Stratum Corneum Hydration; Consequences for Skin Permeation Experiments

Pages 461-463 | Published online: 20 Oct 2008
 

Abstract

Experimental approaches to the study of drug diffusion in skin in vitro generally fail to take due account of the effects of hydration on the stratum corneum. Attention is therefore drawn to neglect of this aspect of the problem in a recent article which describes an otherwise very sophisticated apparatus for the study of diffusion phenomena.

Chien and Valia1, have recently described a carefully designed experimental apparatus for long term permeation studies of skin. Most experimental problems are successfully controlled by this technique, which will undoubtedly prove valuable for membrane permeation experiments in general. However, the approach as described neglects an aspect so fundamental to the barrier property of skin in particular, that re-emphasis of the point at issue seems eminently desirable.

The major barrier to diffusion in intact skin is the stratum corneum. As a working hypothesis, the mechanism by which the stratum corneum exerts its barrier effect appears to consist of two components. Firstly, the movement of foreign molecules through the stratum corneum is slow; that is, the activation energy for the diffusion process is generally high. Secondly, for some molecules at least, a fraction of the diffusing material is bound within the stratum corneum, and is effectively immobilised. This seems to be true for steroids, as one example, and was first reported by Vickers2. The phenomenon was discussed in terms of the existence of a reservoir for such molecules in the stratum corneum, and has subsequently been demonstrated by in vitro studies3.
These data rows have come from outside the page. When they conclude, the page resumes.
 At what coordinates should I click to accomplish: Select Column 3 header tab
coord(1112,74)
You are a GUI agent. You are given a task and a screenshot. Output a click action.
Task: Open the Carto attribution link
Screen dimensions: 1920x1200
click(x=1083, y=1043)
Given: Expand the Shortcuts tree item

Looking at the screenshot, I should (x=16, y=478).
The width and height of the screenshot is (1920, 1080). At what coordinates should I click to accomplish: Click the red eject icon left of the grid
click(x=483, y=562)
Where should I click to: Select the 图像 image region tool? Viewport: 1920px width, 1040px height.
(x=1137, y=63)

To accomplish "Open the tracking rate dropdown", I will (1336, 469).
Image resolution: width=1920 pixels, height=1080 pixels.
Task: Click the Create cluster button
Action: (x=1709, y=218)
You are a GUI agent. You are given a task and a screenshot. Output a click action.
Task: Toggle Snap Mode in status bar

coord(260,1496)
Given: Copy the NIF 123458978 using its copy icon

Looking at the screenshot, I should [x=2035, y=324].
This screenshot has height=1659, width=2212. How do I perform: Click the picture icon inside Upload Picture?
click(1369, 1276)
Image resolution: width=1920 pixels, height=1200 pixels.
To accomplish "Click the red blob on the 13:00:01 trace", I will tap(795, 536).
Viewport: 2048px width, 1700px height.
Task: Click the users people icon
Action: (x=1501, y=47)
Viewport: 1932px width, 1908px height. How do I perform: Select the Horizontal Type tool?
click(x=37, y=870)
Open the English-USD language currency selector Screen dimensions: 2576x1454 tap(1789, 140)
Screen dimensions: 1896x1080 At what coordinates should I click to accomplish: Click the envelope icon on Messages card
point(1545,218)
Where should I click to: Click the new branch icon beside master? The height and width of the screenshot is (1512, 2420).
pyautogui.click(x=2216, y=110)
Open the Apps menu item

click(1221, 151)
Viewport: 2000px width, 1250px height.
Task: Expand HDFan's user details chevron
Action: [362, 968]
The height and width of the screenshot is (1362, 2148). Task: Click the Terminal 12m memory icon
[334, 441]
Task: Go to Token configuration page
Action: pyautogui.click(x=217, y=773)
The point at issue in the present discussion is that it has long been known that the overall barrier effect of the skin is markedly dependent on the degree of stratum corneum hydration4. It has also been shown that both components of the barrier mechanism are separately dependent on the hydration level. The reservoir effect, for example, can be reduced by occlusion of the skin in vivo. This was elegantly demonstrated by Vickers in human volunteers, by re-occluding sites previously treated with a corticosteroid, after the initial corticosteroid induced blanching response had disappeared2. Skin blanching was again observed shortly thereafter, which suggests that a fraction of the applied steroid had been retained within the stratum corneum, and that the increase in stratum corneum hydration resulting from the occlusion had released this material from the reservoir, allowing it once again to exhibit its pharmacological effect. Using an in vitro technique, a preliminary attempt has recently been made to assess the change in enthalpy associated with displacement of a representative steroid from stratum corneum reservoir sites by water in this way. A value of -60+11 kJ mole-1 was obtained5 which is consistent with a chemisorption process. Likewise it has been shown that the diffusion constant for the diffusing (non-reservoir bound) fraction is also appreciably increased by stratum corneum hydration6.

Any experimental design such as that described by Chien and Valia1, in which the skin has both faces in contact with aqueous donor and receptor solutions, will inevitably cause the skin sample to become extensively hydrated. Further, the degree of hydration attained will almost certainly be in excess of that achievable in vivo by skin occlusion, and the measurements will therefore relate only to skin under unphysiologically high levels of hydration, where the barrier property is impaired. Such measurements must therefore be of very dubious value. What is clearly required is an experimental situation where the degree of stratum corneum hydration is controllable at least over physiologically realistic limits. Such a situation can, in fact, be established experimentally, and the appropriate mathematical analysis for diffusion under such circumstances has already been described7.